* **EXERCISE**
The expected output is the data below, character for character, without its pictures.

* **EXERCISE INPUT**
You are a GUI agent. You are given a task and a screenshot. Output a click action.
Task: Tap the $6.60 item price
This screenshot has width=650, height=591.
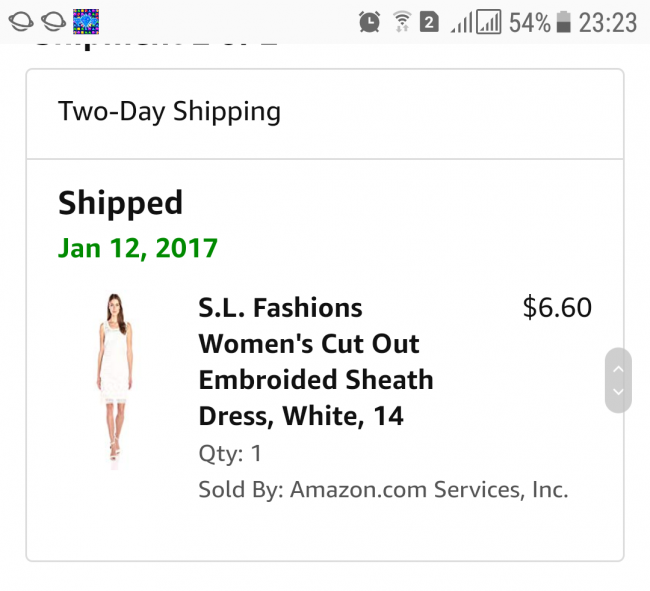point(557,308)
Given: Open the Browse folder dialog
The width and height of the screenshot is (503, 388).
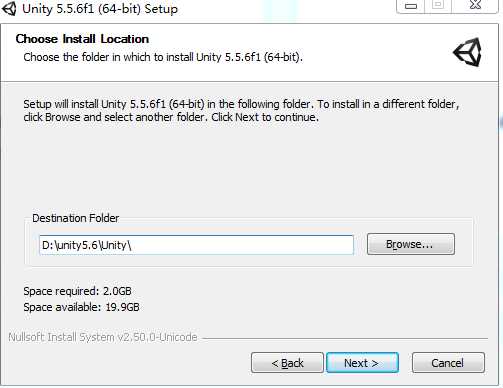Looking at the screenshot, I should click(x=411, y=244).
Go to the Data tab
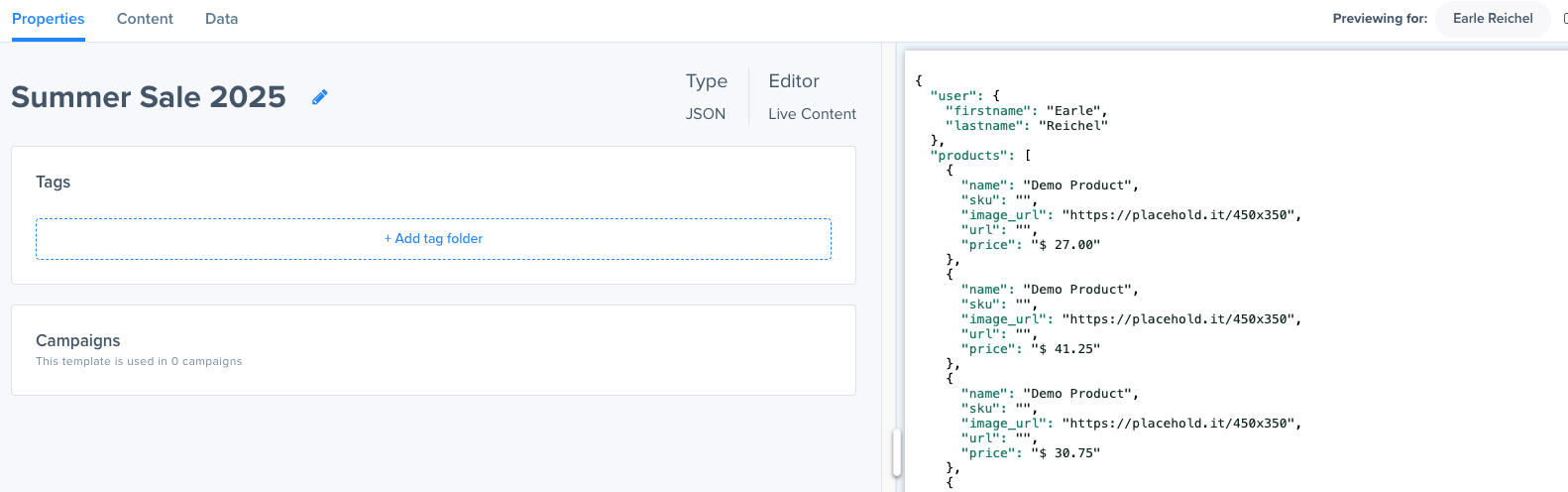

* **SOLVED EXERCISE**
You are a GUI agent. You are given a task and a screenshot. Output a click action.
Task: Tap the $6.60 item price
This screenshot has width=650, height=591.
point(557,308)
Given: Open the Browse folder dialog
The width and height of the screenshot is (503, 388).
Looking at the screenshot, I should click(x=411, y=244).
Go to the Data tab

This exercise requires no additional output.